━━━ Data records ━━━
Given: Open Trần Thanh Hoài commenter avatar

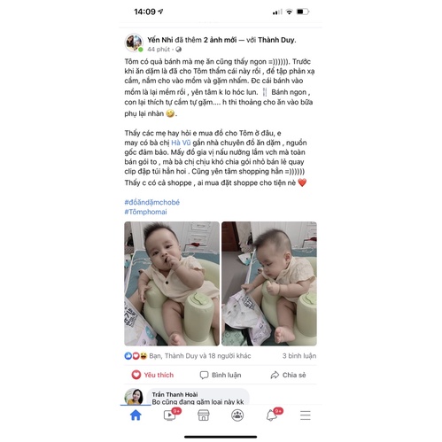Looking at the screenshot, I should click(x=134, y=397).
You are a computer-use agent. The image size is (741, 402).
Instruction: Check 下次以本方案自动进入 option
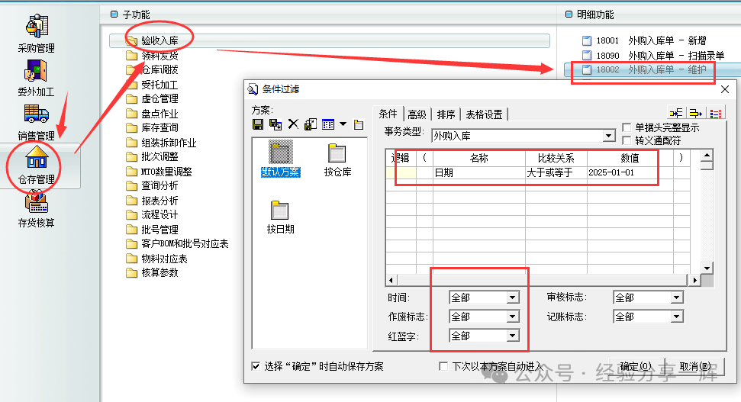click(x=444, y=367)
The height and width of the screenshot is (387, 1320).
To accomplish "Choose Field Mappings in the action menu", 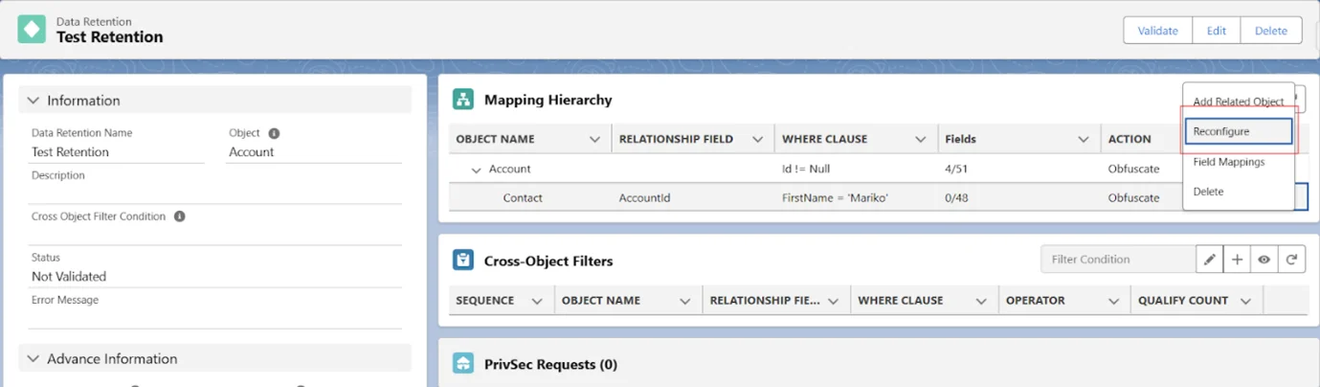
━━━
— Your goal —
A faithful copy of every record is needed here. Leave the images out of it.

— Exercise result —
Given: Open Trần Thanh Hoài commenter avatar

Looking at the screenshot, I should click(x=134, y=397).
You are a computer-use agent. The image size is (741, 402).
Instruction: Check 下次以本方案自动进入 option
click(x=444, y=367)
The height and width of the screenshot is (387, 1320).
To accomplish "Choose Field Mappings in the action menu", 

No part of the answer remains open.